§ ЗАДАНИЕ
Ответьте на вопросы по тексту о точных методах в филологии:
1. Как называется статья, которую написал Е.Д. Поливанов?
2. В каком году вышла статья Андрея Белого «Лирика и эксперимент»?
3. Чьими именами, согласно тексту, началось точное стиховедение?

§ ТЕКСТ ДЛЯ ЧТЕНИЯ

**********

Проявление интереса филологов к математике в форме квантитативных методик совпало с началом XX столетия. В знаковом прогнозе-пожелании Бодуэна де Куртенэ есть два взаимодополняющих пункта: «5. Нужно чаще применять в языкознании количественное (выделено нами. — А.Х.), математическое мышление и таким образом приблизить его всё более и более к наукам точным»; и «6. Языкознание будет становиться всё более точной наукой также в зависимости от того, насколько <…> будет совершенствоваться метод качественного (выделено нами. — А.Х.) анализа» [Бодуэн де Куртенэ 1963: 17].
Позже Е.Д. Поливанов напишет статью «И математика может быть полезной», пафос которой сформулирован в сноске: «…Лингвистика может претендовать на звание точной науки с неменьшим правом, чем любая из естественноисторических дисциплин (например, геология, минералогия, ботаника, зоология, антропология и т.д.)» [Поливанов 1968: 287].
«Точное литературоведение».Точное стиховедение началось именами А.Х. Востокова («Опыт о русском стихосложении», 1812) и Г. Германна («Elementa doctrinae metrical», 1816). К началу XX в. относится работа русского писателя и теоретика литературы Андрея Белого (Б.Н. Бугаева) (1880–1934), основоположника семантической концепции искусства, во многом определившего развитие стиховедения XX века. В статье «Лирика и эксперимент» (1909) сын профессора математики и студент естественного отделения физико-математического факультета Московского университета изложил свою идею соединения «точных знаний» и гуманитарных наук, обращая особое внимание на то, что исходная точка научного исследования в области лирической поэзии лежит в конкретном материале лирических произведений разных народов от древности до наших дней. Только текст лирического произведения, а не отвлеченные суждения о нём могут быть положены в основу точного исследования [Клинг 2009: 34–35].

**********

§ ИСХОДНЫЕ ДАННЫЕ
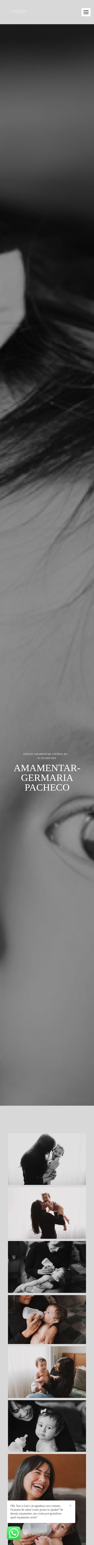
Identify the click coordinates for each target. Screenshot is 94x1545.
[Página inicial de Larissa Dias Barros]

**********

§ ОТВЕТ
1. «И математика может быть полезной».
2. В 1909 году.
3. Именами А.Х. Востокова и Г. Германна.